Given that each voxel is a cube, this could be optimized to figure out the view direction and draw only the 3 faces that are oriented towards the camera. Thus we could reduce the instancing down to 3 quads = 12 vertices. It should be easy to do this as the shader can read the left or right face, top or bottom, and front or back: it can know which for each of those three by simply looking if the x, y, z of the view direction is positive or negative.
Chunks are currently 32x32x8. Or 2^5 x 2^5 x 2^3. That means each chunk needs only 13-bits to storage the location of a voxel within a chunk. I could send each "instances" as 13-bits plus a vec3 translation for the whole chunk. Let's round that up to a u16 per voxel. I could make the chunks 16x16x8 and limit each chunk to a map of 128 values thus compacting both the position and color into a u16. For to leave room for flexibility, I'll assume a u32 could hold all the per-voxel info in a 32x32x8 chunk. That's 32k per chunk. Given 512MB reserved for chunks, that's 16k chunks. That's 128x128 horizontally assuming a depth of 1. If we assume we need an average chunk depth of 4 (which seems pretty agressive), that's 64x64 chunks. If we assume we load chunks equally in front and behind the player, that's a view distance of 32 chunks. Each chunk has 32 voxels and there are 4 voxels per meter, there's a view distance of 256 meters -- roughly a quarter of a kilometer.

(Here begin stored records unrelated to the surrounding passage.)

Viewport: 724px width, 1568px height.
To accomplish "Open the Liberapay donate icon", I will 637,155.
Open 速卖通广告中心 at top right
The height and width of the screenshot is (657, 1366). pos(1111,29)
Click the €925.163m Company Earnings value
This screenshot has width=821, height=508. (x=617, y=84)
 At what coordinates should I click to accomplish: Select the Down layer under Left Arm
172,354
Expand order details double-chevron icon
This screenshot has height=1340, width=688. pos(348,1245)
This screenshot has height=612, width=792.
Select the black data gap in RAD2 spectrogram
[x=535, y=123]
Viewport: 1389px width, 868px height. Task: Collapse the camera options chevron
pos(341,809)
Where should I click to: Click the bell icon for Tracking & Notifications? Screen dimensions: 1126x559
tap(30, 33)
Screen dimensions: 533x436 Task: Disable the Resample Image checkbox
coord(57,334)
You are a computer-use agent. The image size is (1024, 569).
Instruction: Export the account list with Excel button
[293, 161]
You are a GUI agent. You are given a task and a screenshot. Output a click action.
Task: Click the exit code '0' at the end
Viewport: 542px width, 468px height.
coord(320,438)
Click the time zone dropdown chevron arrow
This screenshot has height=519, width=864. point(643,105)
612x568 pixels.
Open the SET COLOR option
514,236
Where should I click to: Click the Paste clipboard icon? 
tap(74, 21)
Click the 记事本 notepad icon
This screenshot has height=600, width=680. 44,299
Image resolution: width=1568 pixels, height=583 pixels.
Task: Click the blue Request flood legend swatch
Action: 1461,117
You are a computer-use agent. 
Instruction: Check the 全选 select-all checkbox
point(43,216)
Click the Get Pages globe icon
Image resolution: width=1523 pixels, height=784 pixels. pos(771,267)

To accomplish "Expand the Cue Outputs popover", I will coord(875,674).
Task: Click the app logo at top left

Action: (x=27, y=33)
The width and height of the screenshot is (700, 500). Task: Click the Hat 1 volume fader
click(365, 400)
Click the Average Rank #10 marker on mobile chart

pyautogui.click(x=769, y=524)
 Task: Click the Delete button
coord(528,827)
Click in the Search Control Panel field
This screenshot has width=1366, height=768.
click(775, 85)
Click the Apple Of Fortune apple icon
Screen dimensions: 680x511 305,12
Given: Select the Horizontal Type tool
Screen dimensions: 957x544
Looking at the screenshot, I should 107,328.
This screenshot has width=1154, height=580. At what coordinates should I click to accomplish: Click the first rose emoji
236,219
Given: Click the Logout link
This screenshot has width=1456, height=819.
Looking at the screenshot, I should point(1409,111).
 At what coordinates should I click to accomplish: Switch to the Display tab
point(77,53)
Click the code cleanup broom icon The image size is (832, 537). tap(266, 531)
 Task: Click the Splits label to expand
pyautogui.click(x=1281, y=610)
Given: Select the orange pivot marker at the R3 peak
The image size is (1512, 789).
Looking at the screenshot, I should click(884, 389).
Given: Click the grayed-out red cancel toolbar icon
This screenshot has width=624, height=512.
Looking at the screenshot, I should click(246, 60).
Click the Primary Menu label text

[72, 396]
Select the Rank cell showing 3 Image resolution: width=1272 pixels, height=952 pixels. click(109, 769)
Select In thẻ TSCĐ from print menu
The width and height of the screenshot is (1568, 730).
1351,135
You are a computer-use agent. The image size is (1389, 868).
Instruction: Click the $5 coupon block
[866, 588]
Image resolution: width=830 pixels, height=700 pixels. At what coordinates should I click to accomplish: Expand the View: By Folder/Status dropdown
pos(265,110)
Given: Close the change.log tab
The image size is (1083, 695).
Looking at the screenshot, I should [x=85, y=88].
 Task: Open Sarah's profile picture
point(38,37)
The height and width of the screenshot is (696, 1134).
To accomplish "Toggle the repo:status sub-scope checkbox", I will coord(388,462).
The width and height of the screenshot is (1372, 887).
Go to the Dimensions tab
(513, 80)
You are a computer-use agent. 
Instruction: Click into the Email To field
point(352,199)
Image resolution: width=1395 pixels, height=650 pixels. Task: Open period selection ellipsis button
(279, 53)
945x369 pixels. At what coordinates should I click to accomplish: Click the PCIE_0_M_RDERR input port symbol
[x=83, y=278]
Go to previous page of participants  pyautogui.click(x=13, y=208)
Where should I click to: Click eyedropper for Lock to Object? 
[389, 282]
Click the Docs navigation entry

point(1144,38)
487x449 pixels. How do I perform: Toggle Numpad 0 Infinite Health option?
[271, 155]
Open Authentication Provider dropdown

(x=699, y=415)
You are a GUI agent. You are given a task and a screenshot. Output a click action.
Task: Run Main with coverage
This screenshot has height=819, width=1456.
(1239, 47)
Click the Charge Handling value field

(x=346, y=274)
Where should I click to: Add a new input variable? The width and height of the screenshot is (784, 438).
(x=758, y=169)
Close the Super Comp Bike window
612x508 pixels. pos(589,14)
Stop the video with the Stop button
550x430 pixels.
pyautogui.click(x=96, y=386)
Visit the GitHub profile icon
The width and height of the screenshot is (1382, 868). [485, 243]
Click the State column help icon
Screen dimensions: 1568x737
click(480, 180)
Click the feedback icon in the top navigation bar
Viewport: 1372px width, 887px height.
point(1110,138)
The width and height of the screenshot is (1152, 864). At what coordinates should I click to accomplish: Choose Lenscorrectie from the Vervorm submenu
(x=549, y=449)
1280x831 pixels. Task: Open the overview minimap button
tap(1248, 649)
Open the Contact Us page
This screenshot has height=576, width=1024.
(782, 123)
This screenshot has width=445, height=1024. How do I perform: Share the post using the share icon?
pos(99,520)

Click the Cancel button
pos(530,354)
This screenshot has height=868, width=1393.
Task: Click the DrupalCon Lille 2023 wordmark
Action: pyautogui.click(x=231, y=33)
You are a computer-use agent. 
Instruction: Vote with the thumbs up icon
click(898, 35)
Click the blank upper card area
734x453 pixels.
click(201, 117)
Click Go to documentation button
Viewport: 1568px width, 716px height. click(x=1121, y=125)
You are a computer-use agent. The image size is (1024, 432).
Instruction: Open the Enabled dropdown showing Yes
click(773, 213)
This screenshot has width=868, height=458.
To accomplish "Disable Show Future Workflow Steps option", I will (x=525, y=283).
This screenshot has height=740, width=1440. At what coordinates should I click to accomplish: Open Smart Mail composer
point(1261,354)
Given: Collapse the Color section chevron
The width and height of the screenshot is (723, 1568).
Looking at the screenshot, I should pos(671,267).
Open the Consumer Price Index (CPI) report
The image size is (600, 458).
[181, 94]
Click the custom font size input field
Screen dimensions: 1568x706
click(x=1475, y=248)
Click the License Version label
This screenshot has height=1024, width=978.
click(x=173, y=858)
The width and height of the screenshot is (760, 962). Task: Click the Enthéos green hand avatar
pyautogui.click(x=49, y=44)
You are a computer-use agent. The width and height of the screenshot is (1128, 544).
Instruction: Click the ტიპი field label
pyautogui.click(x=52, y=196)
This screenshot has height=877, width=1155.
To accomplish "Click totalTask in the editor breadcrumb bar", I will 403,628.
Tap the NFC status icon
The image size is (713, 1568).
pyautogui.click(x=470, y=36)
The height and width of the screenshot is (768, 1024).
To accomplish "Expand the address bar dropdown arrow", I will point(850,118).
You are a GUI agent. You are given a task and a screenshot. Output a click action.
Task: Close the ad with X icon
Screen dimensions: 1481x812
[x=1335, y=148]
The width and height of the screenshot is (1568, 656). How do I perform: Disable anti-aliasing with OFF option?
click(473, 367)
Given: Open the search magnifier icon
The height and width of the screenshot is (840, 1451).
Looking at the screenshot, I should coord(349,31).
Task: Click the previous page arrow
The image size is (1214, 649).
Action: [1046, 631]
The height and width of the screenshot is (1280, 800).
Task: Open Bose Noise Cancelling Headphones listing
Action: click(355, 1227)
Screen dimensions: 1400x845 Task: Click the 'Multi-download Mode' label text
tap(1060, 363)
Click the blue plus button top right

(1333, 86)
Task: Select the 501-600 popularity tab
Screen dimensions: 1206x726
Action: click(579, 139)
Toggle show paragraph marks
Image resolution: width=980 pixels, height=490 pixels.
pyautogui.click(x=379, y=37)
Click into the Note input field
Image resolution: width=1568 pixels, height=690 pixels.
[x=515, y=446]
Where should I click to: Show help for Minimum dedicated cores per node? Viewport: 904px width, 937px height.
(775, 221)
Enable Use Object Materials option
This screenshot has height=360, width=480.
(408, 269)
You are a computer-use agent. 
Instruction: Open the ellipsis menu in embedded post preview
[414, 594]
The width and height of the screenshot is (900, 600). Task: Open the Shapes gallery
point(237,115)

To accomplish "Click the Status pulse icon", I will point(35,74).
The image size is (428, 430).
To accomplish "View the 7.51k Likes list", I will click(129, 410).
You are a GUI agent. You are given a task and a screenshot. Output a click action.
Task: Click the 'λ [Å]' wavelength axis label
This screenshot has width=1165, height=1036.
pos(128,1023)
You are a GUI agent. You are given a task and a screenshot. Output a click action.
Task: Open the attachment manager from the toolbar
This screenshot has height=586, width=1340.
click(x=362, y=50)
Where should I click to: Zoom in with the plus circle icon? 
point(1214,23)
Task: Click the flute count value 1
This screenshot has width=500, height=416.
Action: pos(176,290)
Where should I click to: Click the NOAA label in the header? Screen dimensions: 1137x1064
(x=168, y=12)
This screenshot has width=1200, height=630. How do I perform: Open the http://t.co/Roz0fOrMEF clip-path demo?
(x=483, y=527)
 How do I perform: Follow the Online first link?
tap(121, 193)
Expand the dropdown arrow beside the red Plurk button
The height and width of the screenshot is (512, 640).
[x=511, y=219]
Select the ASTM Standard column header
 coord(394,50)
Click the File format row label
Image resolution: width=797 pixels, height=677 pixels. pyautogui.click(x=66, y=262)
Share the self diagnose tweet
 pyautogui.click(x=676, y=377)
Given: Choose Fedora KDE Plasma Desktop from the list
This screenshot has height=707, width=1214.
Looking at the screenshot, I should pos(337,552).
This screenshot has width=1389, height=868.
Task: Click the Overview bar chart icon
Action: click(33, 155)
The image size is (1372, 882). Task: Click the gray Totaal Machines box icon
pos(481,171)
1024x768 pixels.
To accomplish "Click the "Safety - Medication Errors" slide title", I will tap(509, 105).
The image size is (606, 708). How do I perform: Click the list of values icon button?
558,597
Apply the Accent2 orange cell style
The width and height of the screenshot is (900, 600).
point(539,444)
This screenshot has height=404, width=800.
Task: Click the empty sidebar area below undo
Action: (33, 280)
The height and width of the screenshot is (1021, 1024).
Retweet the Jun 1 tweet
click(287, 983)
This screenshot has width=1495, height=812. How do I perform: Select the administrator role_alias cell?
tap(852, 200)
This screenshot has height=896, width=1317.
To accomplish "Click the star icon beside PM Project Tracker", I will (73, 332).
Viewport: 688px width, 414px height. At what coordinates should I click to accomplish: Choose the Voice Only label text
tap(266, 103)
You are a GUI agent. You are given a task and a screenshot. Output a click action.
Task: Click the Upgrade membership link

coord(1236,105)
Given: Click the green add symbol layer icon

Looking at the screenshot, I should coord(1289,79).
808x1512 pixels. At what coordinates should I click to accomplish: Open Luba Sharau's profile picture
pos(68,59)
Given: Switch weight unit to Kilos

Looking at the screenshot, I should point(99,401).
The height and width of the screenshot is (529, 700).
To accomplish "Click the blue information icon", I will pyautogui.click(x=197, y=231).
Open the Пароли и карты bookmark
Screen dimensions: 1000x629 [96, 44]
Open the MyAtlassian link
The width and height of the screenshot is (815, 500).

There's also a question of sending chunks where only the visible voxels are sent. This would be more efficient on the surface, as it saves a lot of space for mostly empty chunks. However, it makes modifications more difficult: the WGPU buffers are not resizable and there's not a fixed position-to-index mapping function. It might be nice to support both: optimize a chunk that hasn't been modified for a while and leave recently modified chunks as the full voxel space.